11 Aug 2009

Killer landslides caused by Asia typhoon's wake

4:14 pm on 11 August 2009

At least six apartment blocks have collapsed following landslides in eastern China, trapping an unknown number of people, and hundreds are feared dead in Taiwan after a mudslide buried a small village.

The landslides were triggered by heavy rains caused by Typhoon Morakot, which has swept across parts of East Asia.

Chinese officials say they have managed to pull six people alive from the rubble in the town of Pengxi in Zhejiang province on Tuesday.

A witness told Chinese television it took "one second" for the mud and rocks to engulf the four-storey apartment buildings.

Six or seven apartment blocks with an estimated 28 families in each are buried in the rubble and the death toll is expected to rise, the BBC reports.

State media agency Xinhua reports rescue operations are being hampered by the large amounts of debris that have fallen on them.

Morakot weakened to a tropical storm on Monday, but it has still been lashing south-eastern China with heavy rain.

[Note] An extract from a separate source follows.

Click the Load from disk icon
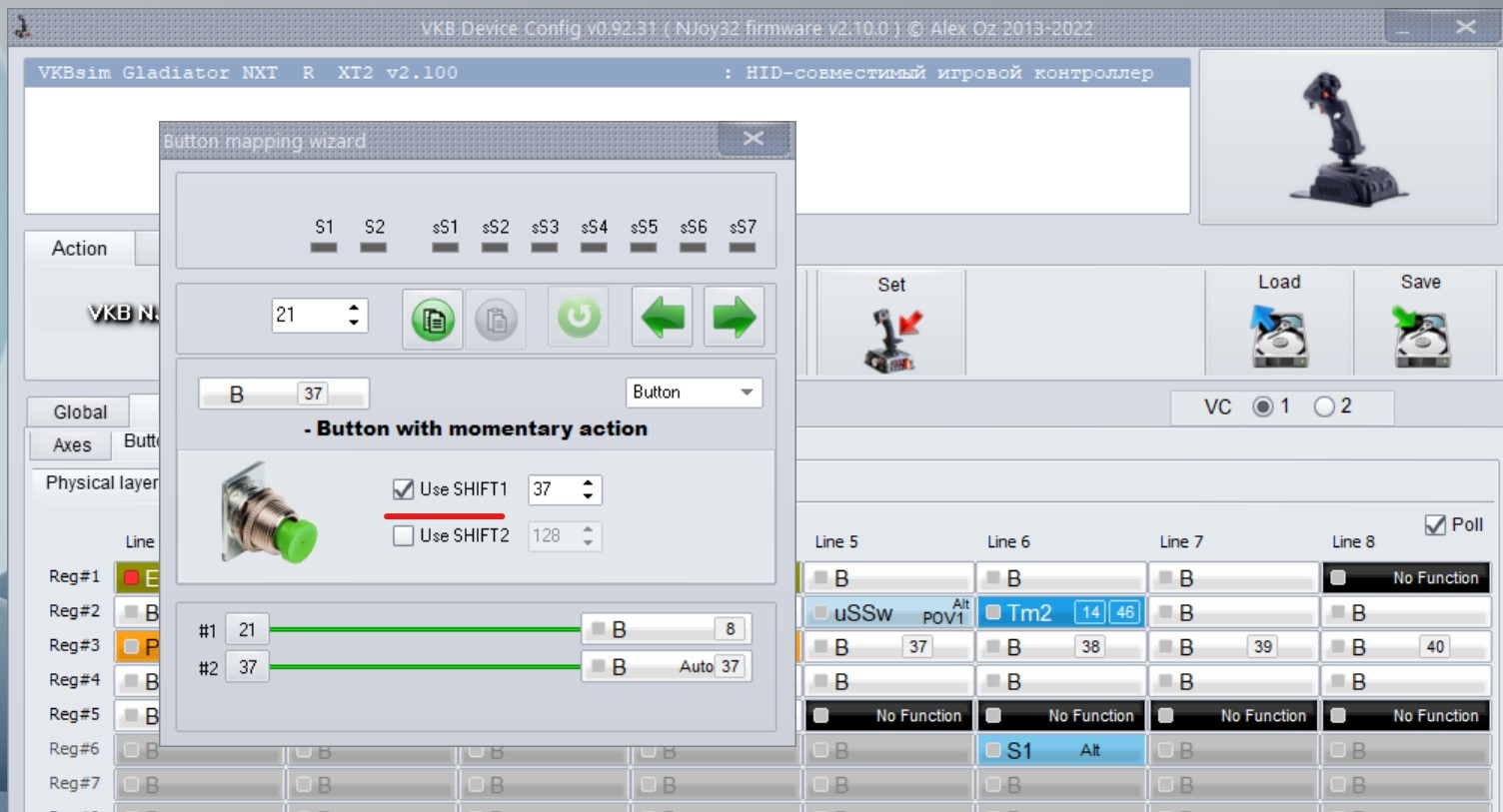This screenshot has width=1503, height=812. (x=1278, y=337)
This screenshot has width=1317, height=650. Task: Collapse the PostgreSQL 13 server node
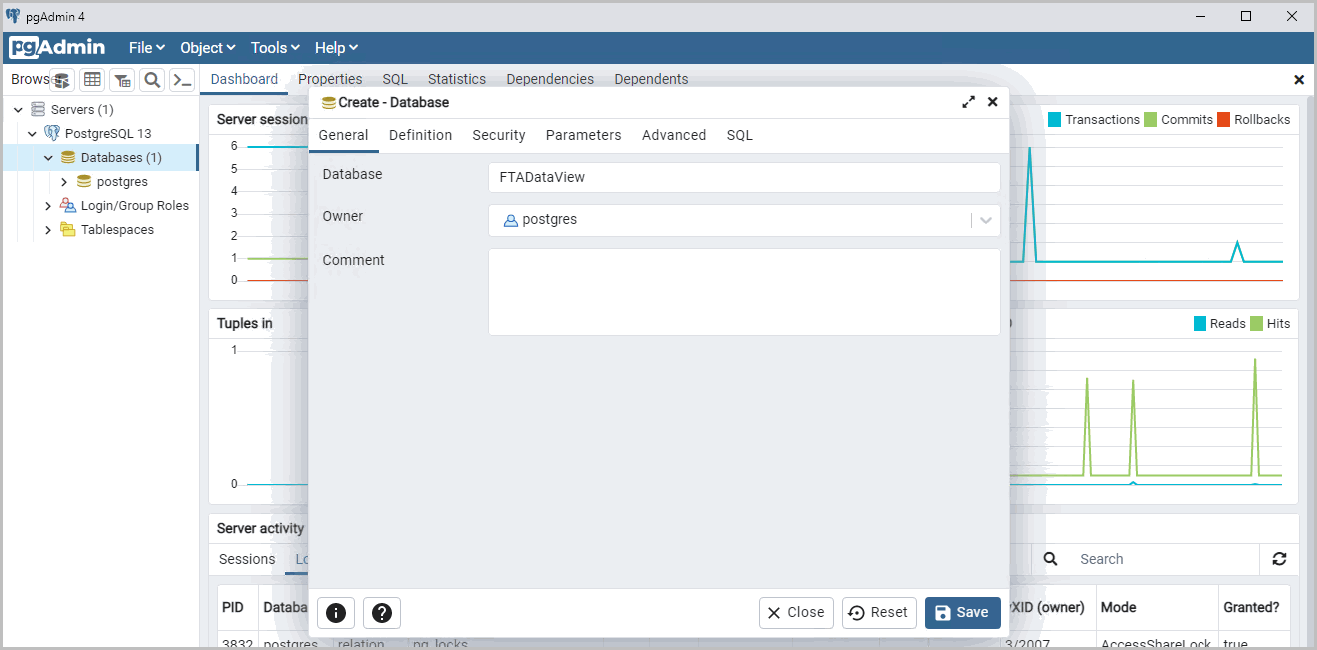tap(32, 134)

More than one million people have been evacuated from their homes and six deaths have been reported - including four in Zhejiang province, and two others in Fujian and Jiangxi provinces.

Xinhua said hundreds of villages and towns had been flooded and more than 2,000 houses and buildings had collapsed.

Worst flooding for 50 years in Taiwan

Before ploughing into China, Typhoon Morakot dropped about 2 metres of rain on Taiwan at the weekend, causing the worst flooding in five decades.

Rescue operations resumed on Tuesday morning to find survivors from a mudslide in the south-western mountain village of Shiao Lin that buried about 600 people.

The BBC reports about 50 people have been rescued and another 150 found alive in another part of the village.

Helicopters were dropping food and trying to air-lift survivors from the village, where roads have been washed away, and power and water supplies cut.

Elsewhere in Taiwan, the number of confirmed deaths is 38, with dozens more injured and missing, officials said.

Morakot also dumped heavy rains in the north of the Philippines, killing at least 22 people last week.